Franco Amicucci, fondatore di Skilla
Un 'modello ibrido' per trasformare il nostro modo di lavorare. Lo smartworking imposto dal coronavirus negli ultimi mesi fatto da specchio alla condizione del Paese, basata su modelli 'tradizionali', mettendo in luce criticità e diseguaglianze ma anche opportunità poco considerate. Franco Amicucci, sociologo, formatore e fondatore, vent’anni fa, di Skilla, la prima e-learning company italiana, è convinto che non si possa tornare indietro.
Cosa è emerso da questo cambio improvviso?
Prima del lockdown erano solo 500mila persone a lavorare in smartworking, con modalità frutto di accordi individuali. All’improvviso c’è stata un’accelerazione: qualche milione di persone ha sperimentato il lavoro al 100% da casa senza possibilità di scelta. Ne è emersa una differenziazione netta tra chi aveva lo spazio in casa, la connessione, ma anche le competenze lavorative e psicologiche, e chi si è trovato impreparato. Ci sono poi milioni di lavoratori che svolgono un’attività in cui la presenza è necessaria: infermieri, camionisti, agricoltori per i quali è necessario ripensare una valorizzazione sociale, a partire dagli stipendi.
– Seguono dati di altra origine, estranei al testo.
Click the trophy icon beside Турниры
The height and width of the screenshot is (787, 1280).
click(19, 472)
Il coronavirus insomma ha fatto da cartina di tornasole...
È emersa una linea di demarcazione tra colletti bianchi e colletti blu. Ci sarà una accelerazione delle robotizzazione dei lavori più pesanti. Le prospettive sono di una ulteriore digitalizzazione con la creazione di nuovi lavori e la scomparsa di altri.
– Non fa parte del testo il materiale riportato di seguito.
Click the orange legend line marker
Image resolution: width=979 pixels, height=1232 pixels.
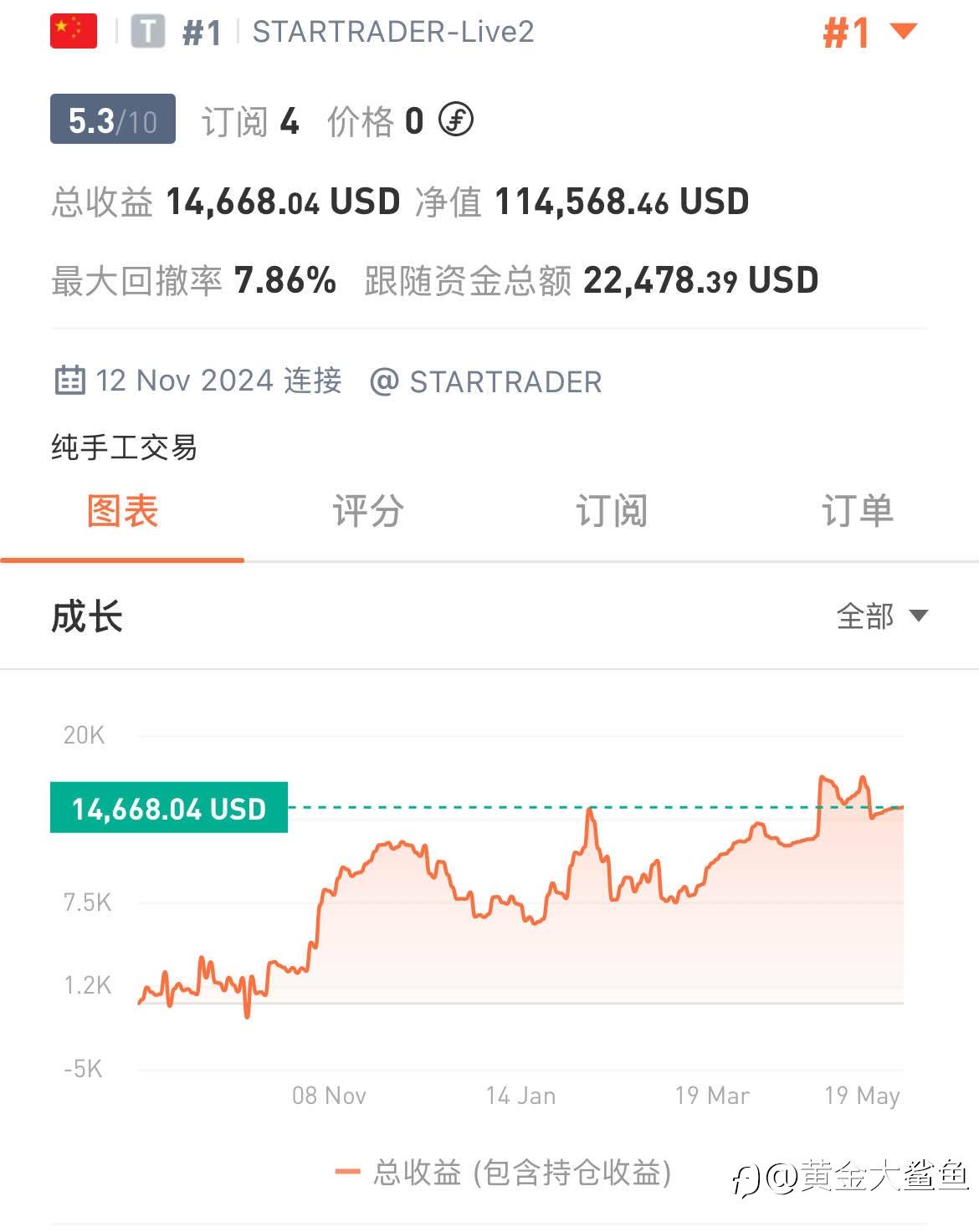[347, 1172]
Non sono mancate critiche all’utilizzo dello smartworking in maniera massiccia, cosa ne pensa?
Nella foga il sindaco di Milano Giuseppe Sala ha parlato forse impropriamente di 'uscire dalla grotta'. Il tema è senz’altro quello della necessità di costruire un futuro 'ibrido' tra presenza fisica e digitale, a tutti i livelli. Negli uffici anche in presenza la maggior parte di comunicazioni avviene per via digitale, la relazione umana avviene nei momenti informali. Dobbiamo riprogettare tempi e spazi. Alcune aziende prevedono incentivi per la creazione di una postazione confortevole. Ma si può lavorare anche fuori casa, ad esempio negli spazi di co-working, nei bar.
Dalla scuola ai tribunali, i dipendenti pubblici sono nell’occhio del mirino.
Sotto i riflettori è finita la scuola, perché c’era il controllo sociale: la famiglia controllava quello che avveniva. L’Italia sconta soprattutto in questo ambito un ritardo nella digitalizzazione, siamo al terz’ultimo posto in Europa. Ma questo è dovuto anche ad un problema demografico, all’invecchiamento della popolazione, i nostri insegnanti hanno un’età media elevata.
Come si può trasformare questo esperimento forzato, che scadrà il 31 luglio, in una opportunità di cambiamento?
Servono accordi sindacali rapidi e flessibili applicabili all’intera azienda. Ma soprattutto bisognerà avviare un’operazione di 'reskilling' collettivo. Se la quantità di risorse stanziata per l’assistenza, dal bonus autonomi alla cassa integrazione, venisse almento in parte utilizzata per fare formazione noi avremmo una riqualificazione effettiva del Paese. Il modello tradizionale di lavoratore dipendente è superato. Bisogna puntare sulla microimprenditorialità: faccio un esempio: un’impresa su 8 in Italia è fatta da un immigrato, non ci sono solo le bandanti.